“The force behind a great company has to be more than the pride of one man; it has to be the pride of thousands. You can’t make men work for money alone—you starve their souls when you try it, and you can starve a company to death the same way.” —McDonald Walling (William Holden)
If not unique after all these years, the opening of Executive Suite was, for its time, a bit out of the ordinary. Accompanied by a view of a New York skyscraper, a narration by the then-popular newscaster Chet Huntley suggests that workers in the “topmost floors of sky-reaching towers of big business” aren’t “above and beyond the tensions and temptations of the lower floors.”
Huntley’s voice continues, now as the voice—the little that it is heard—of a man, unseen because he is the eye of the camera, a conceit some viewers may now find prosaic and gimmicky. The camera/man moves through the halls, meets and passes numerous office workers, uses the elevator and enters an office to send a telegram, calling for a board meeting of the Tredway Furniture Corporation, signing it simply Bullard.
The camera/man continues outside, onto the sidewalk and calls for a taxi. There’s a sudden groan, the camera tilts abruptly skyward—a fatal stroke sprawls the man on the sidewalk. His wallet is promptly stolen, and the “John Doe” body taken to a morgue.
The chicanery of those occupying that one particular “sky-reaching” tower of Tredway is exemplified in George Caswell (Louis Calhern), who views the sidewalk incident from his office window. Caswell sees a chance to profit from Bullard’s death before his identity is discovered and has his broker make a short sale on Tredway stock before the end of trading that Friday afternoon.
The back-scene maneuvering of the ensuing struggle is dished up by a classy, star-studded cast typical of M-G-M. “More stars than there are in heaven!” was the byword of Louis B. Meyer, who did more than any one to make that slogan a reality and turn his studio into the richest, most prestigious of that Golden Age.
The man who seems to exert the strongest control at Tredway is Loren Shaw (Frederic March), vice president and controller. Shaw is a budget and numbers man, devoted to the ledger and cost economy, and to increasing profits, some feel at a sacrifice of the company’s reputation.
Of course, as the members assemble the same day at six p.m. for the called board meeting, only Caswell knows of Bullard’s death. Having searched the newspapers for news of the president’s death, he has found none.
Vice president and Treasurer Frederick Alderson (Walter Pidgeon) is approached by Julia Tredway (Barbara Stanwyck), daughter of the company’s founder and its major stockholder. Bullard’s off-and-on-again lover reveals a strange phone call from Caswell, requesting she privately sell her 3,700 shares of stock to an anonymous buyer.
When Bullard has not shown up, the board meeting is adjourned.

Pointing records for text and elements

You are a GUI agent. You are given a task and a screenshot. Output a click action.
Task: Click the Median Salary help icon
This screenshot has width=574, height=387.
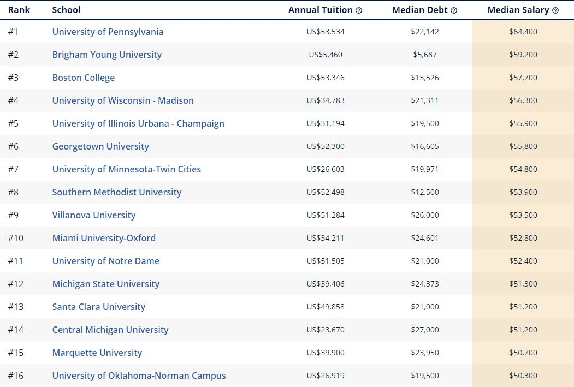555,10
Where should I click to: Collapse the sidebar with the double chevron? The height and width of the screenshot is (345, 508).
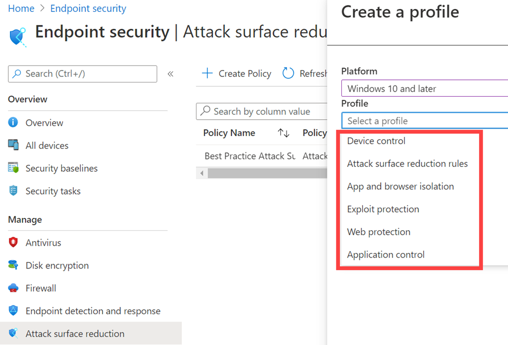click(x=170, y=74)
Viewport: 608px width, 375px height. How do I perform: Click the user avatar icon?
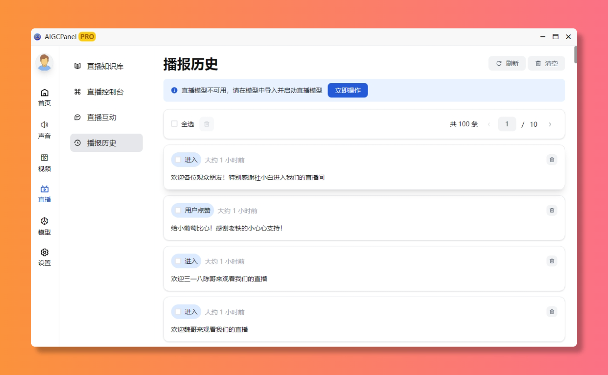pyautogui.click(x=44, y=62)
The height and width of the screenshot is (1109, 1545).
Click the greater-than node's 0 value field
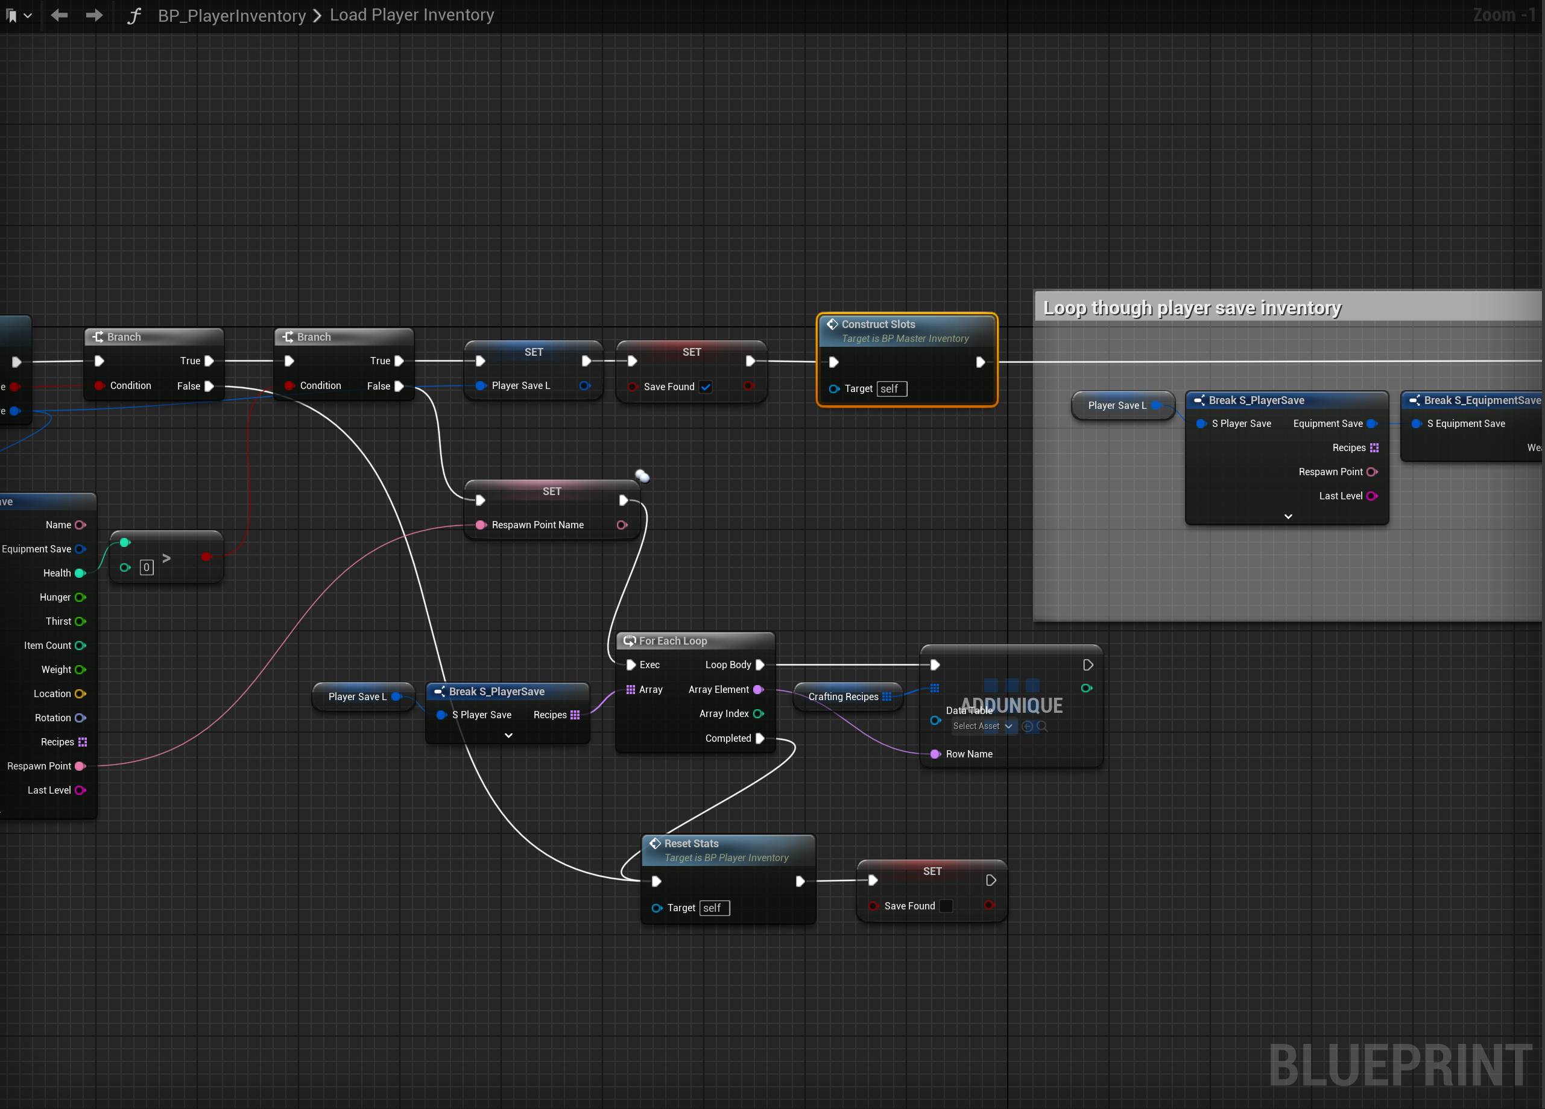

-- Directives --
1 - According to the Executive Suite review, how many shares of stock does Caswell ask Julia Tredway to sell privately?
2 - Rewrite the Executive Suite review between "Of course, as" and "an anonymous buyer.", inclusive, changing "stockholder" to "shareholder".
3 - Write the next part of the Executive Suite review, picking up after its final sentence.

-- Answers below --
1 - 3,700 shares.

2 -
Of course, as the members assemble the same day at six p.m. for the called board meeting, only Caswell knows of Bullard’s death. Having searched the newspapers for news of the president’s death, he has found none.
Vice president and Treasurer Frederick Alderson (Walter Pidgeon) is approached by Julia Tredway (Barbara Stanwyck), daughter of the company’s founder and its major shareholder. Bullard’s off-and-on-again lover reveals a strange phone call from Caswell, requesting she privately sell her 3,700 shares of stock to an anonymous buyer.

3 -
In the meantime McDonald “Don” Walling (William Holden), vice president for design and development, learns that the processing for a new product has not gone well; when it later does go well, a Shaw directive will prevent its implementation. Walling’s wife Mary (June Allyson) sometimes opposes what she thinks is his blind devotion to Bullard, and in view of his mistrust of Shaw’s harmful economizing, encourages him to start a business himself.
After many surreptitious goings-on and once Bullard’s death is finally announced, another board meeting is called, now to elect a new president. Before it is to meet, Caswell has promised his vote to Shaw in exchange for money to cover some shady stock dealings.
And when Walling seeks support from Julia for his own bid for the presidency, against his wife’s wishes, Julia reveals she has authorized Shaw to liquidate all her stock. In one of the great dramatic highs of the film, Walling accuses Julia of going against the best interests of the company by backing Shaw, that she is paying Bullard back for loving the company more than he loved her. She responds with one of the best-remembered lines in the film: “I gave him ten years of my life and all my love! Isn’t that enough?”
By the time she joins the other board members at the conference table, Julia has torn up the proxy she had given Shaw.
When there is no decision on the first ballot, Walling gives an impassioned speech about the future of Tredway, that “we’ll all work together” to turn profits into growth, regain pride in its products and eliminate an economy line where the finish cracks, the veneer peels and the legs wobble. He even smashes a card table to demonstrate.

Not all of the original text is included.